I work in the petro-chemical industry. We are the ones that bring you the natural gas, gasoline, plastics and many other products that make modern civilization possible. When you are working with highly explosive chemicals, safety is your first and most important priority. One small mistake, oversight, cutting of corners, by-passing of procedures—and you can have a major catastrophe on your hands. The cost to life, health and the environment can be tremendous. So we spend a lot of time, effort and training to make sure our designs and practices are safe.
I work in an engineering office where the potential hazards are minimal, but we place the same level of effort on safety. In the office the big safety issues are things like, put a lid on your coffee cup so you won’t spill any and create a slip hazard, or cross the street only when the light says “walk”. Everyone’s favorite is “Please remember to hold the handrail when doing down stairs”. They hammered on the handrail issue so much that it became the office joke. Every meeting started with a safety moment about the staircase. We had balloons tide to the handrail saying “hold the handrail”. We had signs to remind us. Someone even had cardboard cutouts of the chief officers of the building with these words coming out of their mouths, “Remember to hold the handrails”. We were encouraged to stop coworkers and remind them to hold the hand rails.
If you are like me, you are saying to yourself, “This is totally absurd. These are highly educated men and women, they are adults. You are treating them like kindergarteners. They have been walking since they were a one-year-old. They don’t need to be told how to cross the street, or walk without spilling things, or how to walk on the staircase.” Well that is how I feel. And I am not about to stop someone on the staircase and say, “Ah-ah-ah, you are not holding the hand rail”. It just seems so stupid to have to tell people something that they should already know, and they have already been warned about a thousand times.
Believe it or not we had two people fall within one month’s time. One of them missed the bottom step and fell face first, spread-eagle on the office lobby floor.
This article is not just about holding the handrail. There are all kinds of areas where we know we should take precautions but we don’t because we feel stable. We have never fallen before, we go on with a false confidence that it will never happen to us. It is not all that unusual for a person on staff at a Church to become romantically involved with someone they are not married to. When the news comes out there are typically two reactions. First is, “How could this happen, they know better than that. Precautions in this area are one of the first things that they teach you when you are going into ministry.” The second response is, “I saw it! I saw all of the warning signs and I didn’t say anything. Why didn’t I warn them?”

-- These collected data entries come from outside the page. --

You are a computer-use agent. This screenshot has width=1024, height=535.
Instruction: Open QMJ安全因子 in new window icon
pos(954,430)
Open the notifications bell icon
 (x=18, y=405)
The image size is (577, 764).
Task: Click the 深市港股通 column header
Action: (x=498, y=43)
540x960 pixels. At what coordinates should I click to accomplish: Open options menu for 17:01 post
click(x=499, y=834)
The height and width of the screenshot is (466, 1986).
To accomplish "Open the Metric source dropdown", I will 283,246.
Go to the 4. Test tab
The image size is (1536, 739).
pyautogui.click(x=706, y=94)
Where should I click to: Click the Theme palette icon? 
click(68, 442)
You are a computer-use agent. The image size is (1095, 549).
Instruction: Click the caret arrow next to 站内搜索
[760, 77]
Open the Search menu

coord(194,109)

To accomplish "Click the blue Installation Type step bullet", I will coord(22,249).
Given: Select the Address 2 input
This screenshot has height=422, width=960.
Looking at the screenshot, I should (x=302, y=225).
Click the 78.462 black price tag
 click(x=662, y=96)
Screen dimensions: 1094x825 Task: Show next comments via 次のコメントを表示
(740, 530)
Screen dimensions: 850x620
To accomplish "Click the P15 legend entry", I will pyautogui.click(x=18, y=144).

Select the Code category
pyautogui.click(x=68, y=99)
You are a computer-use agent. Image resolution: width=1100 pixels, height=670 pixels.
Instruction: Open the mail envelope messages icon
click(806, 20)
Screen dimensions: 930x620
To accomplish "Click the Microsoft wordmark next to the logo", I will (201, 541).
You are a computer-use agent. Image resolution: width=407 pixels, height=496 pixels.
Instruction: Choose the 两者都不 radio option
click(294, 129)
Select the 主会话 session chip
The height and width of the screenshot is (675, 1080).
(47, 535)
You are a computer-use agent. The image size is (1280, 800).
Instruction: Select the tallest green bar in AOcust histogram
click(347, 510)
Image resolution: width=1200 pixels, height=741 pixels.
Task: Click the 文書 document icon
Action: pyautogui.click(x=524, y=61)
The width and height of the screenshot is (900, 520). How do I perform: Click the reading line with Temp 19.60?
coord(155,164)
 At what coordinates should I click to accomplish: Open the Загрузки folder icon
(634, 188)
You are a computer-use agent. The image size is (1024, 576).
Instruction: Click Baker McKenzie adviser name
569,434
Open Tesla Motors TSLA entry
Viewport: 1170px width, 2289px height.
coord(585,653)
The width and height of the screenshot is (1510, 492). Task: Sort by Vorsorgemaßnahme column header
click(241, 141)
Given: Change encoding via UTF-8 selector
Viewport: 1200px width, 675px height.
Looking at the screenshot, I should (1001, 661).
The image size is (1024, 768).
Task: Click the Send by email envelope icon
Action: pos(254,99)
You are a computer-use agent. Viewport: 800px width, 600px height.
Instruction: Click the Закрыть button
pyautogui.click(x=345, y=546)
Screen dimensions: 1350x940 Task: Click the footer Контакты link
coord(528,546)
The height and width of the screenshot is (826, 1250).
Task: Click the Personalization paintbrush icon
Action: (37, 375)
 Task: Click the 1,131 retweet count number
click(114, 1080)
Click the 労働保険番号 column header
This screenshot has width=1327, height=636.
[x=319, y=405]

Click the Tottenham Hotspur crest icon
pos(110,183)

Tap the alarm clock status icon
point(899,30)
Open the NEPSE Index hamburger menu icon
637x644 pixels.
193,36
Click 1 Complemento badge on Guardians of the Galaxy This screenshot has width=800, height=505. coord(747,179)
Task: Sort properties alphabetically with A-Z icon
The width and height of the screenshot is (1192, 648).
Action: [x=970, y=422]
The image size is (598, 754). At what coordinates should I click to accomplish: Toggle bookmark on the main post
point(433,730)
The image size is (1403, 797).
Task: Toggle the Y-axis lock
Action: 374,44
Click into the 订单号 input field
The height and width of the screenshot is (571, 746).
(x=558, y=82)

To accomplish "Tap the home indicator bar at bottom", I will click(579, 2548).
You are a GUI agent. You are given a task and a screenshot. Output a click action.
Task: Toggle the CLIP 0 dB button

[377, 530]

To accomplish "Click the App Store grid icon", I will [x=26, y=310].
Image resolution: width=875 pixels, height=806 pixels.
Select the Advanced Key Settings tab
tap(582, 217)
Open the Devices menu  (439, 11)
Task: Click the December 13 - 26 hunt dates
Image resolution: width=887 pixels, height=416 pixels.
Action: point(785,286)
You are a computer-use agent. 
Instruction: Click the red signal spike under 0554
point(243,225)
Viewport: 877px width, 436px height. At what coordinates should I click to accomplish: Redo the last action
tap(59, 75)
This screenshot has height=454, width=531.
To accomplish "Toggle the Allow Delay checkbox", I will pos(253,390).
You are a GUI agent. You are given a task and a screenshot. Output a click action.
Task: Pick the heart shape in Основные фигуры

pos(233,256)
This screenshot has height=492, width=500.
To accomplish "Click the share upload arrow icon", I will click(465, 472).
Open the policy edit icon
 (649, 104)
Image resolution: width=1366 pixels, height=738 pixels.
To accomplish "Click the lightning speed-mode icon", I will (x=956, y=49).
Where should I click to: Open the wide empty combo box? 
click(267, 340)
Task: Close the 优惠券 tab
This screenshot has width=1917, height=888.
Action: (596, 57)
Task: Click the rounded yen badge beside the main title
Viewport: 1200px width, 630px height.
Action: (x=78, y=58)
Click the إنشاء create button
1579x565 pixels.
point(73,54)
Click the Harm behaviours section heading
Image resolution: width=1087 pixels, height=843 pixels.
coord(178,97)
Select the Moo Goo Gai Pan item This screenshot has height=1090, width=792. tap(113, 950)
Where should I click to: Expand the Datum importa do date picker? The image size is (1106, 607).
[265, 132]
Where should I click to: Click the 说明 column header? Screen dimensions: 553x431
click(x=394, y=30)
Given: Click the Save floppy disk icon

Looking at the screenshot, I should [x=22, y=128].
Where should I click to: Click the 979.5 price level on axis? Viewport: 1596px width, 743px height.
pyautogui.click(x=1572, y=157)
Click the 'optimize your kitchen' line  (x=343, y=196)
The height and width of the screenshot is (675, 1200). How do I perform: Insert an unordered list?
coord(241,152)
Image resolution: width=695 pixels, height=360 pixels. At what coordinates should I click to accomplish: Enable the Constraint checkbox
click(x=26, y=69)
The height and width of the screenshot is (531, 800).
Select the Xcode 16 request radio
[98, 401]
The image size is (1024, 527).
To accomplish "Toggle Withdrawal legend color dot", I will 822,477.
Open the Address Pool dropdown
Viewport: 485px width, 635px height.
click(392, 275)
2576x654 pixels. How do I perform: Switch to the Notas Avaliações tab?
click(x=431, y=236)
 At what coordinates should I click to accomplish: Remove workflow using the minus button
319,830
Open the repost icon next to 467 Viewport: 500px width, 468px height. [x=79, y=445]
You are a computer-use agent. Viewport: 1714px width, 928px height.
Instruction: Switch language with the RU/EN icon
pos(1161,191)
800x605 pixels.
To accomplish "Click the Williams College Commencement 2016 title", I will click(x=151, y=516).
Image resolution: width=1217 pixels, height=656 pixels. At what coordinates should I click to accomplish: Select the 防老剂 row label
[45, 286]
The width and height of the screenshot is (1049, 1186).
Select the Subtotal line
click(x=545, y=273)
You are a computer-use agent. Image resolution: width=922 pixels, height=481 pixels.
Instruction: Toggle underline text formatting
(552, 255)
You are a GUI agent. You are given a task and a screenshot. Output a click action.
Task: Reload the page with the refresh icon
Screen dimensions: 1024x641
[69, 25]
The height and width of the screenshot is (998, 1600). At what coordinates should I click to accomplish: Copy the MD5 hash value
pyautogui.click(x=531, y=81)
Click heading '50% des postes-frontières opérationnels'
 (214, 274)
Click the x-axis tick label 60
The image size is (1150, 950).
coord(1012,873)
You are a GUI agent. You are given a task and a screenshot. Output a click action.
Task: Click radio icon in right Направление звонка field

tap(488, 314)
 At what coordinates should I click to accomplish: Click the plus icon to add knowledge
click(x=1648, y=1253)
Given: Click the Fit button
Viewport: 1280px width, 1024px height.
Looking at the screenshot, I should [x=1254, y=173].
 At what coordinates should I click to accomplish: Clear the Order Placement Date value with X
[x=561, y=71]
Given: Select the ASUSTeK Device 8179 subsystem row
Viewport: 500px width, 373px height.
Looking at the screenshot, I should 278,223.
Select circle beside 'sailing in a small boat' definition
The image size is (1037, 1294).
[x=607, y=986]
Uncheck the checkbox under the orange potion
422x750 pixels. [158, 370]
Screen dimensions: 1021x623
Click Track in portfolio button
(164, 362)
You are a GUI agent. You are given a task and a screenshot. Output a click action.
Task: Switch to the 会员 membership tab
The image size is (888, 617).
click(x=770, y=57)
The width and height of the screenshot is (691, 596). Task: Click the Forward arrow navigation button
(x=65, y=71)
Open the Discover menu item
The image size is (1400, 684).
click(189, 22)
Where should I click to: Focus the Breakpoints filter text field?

When walking down a staircase there are simple precautions that you need to take to keep yourself from falling and hurting yourself. Often they seem unnecessary. They are things like, don’t be distracted, don’t carry things down on the stairs, they could compromise your stability (take the elevator instead), be self-aware you could be caught off balance, and hold the handrail.
When it comes to sexual integrity there are the same types of precautions. Pay attention to what you are doing, don’t be distracted. Be self-aware, pay attention to how you are feeling and respond appropriately. Don’t place yourself in compromising positions like being alone with someone of the opposite sex. Don’t believe that you can keep yourself from falling, remember to hold the handrail.
If you see someone that is not following the safety precautions, then you have an obligation to remind them of the simple safety rules. We don’t want anyone to fall and hurt themselves.